**Association Study**: Study relationships between outcomes and other variables.

**AYP**: Adequate Yearly Progress

**Categorical Data**: Variables that can be categorized, such as gender, college major, or even language proficiency.

**Causation**: A causal relation between two variables means that a change in one variable directly causes a change in the other variable.

**Cohort**: persons who share something in common; in education this is most often a group of students who entered a particular year.

**Correlation**: a measure of the strength of a linear relationship.

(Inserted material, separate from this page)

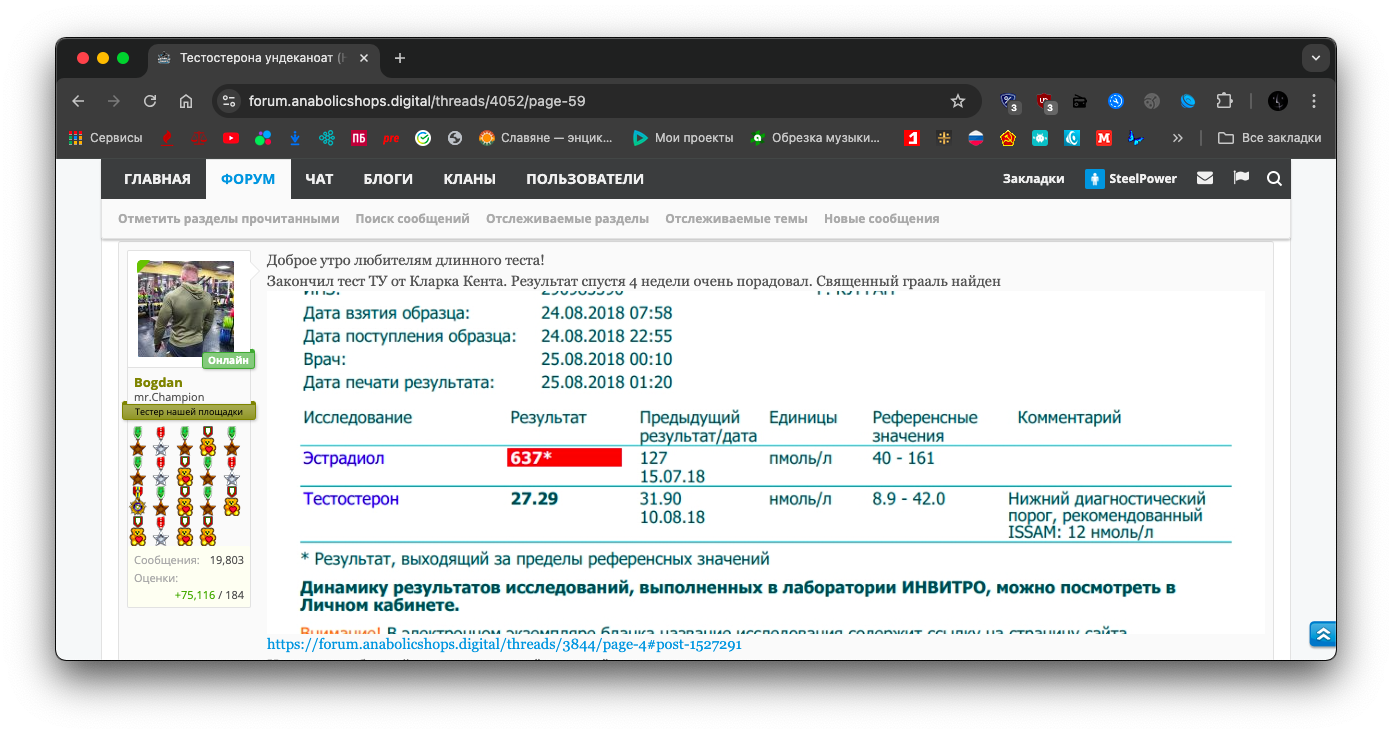The image size is (1392, 734).
Task: Show hidden bookmarks with the chevron
Action: (x=1177, y=138)
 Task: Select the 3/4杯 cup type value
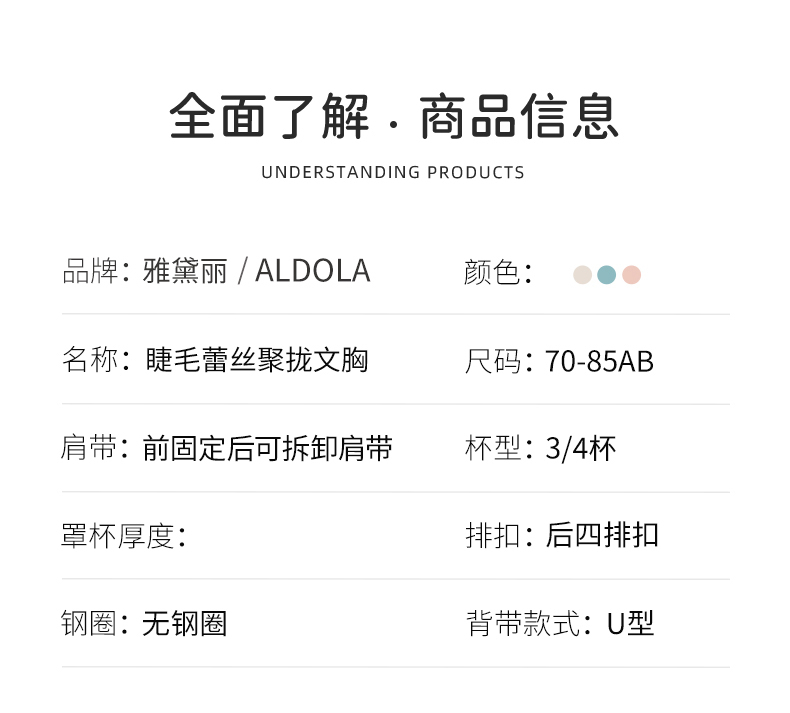(580, 448)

**Cut score**: score that separates test takers into categories, such as a passing score and a failing score. For instance, it can be the minimum score on a standardized exam required for entry into an institution.

**Data**: is information that is gathered from observations. In statistics, data are the numbers that result from the information that was gathered.

**Dataset**: a collection of data. It is presented as a table where the columns represent variables and each row represents a case.

**Descriptive statistics**: summarizes and describes variables and the relationships among them as oppose to inferential statistics that takes a sample from the population and determines whether relationships found can be generalized to the entire population.

**Drop-out rate**: the rate at which a student drops-out of a course in a given term.

**Effect**: a measured relationship, difference, or statistic in a statistical study. For example, this could be a correlation, a mean or median, or a difference between two means.

**ERC**: Education Research Centers.

**Experimental Study**: A numerical study where the researcher manipulates a variable(s) to study the causative effect on the research subjects.

**Failure rate**: the rate at which students fail a course within a given term.

**Family Educational Rights and Privacy Act (FERPA)**: guidelines regarding the releasing of students’ personal information.

**First-Time-In-College (FTIC)**: a first time entering student.

**Frequency**: a tally or count of observations in each category of a variable.

**Graduation rate**: the rate at which a student graduates within a set number of years when beginning their freshman year in the fall term. This is usually calculated for 4-year, 5-year, and 6-year terms.

**Index**: a specially designed statistic that is typically based on several variables. An index is usually either a weighted sum or mean of several variables. Indexes are often used as a convenient way to summarize a large set of data..

**Longitudinal Study**: an association study that includes multiple observations of subject characteristics over time.

**Mean**: the average of values for the cases in a variable. The mean is more accurate than the median. However, depending on how the variable is operationalize you may have to rely on median.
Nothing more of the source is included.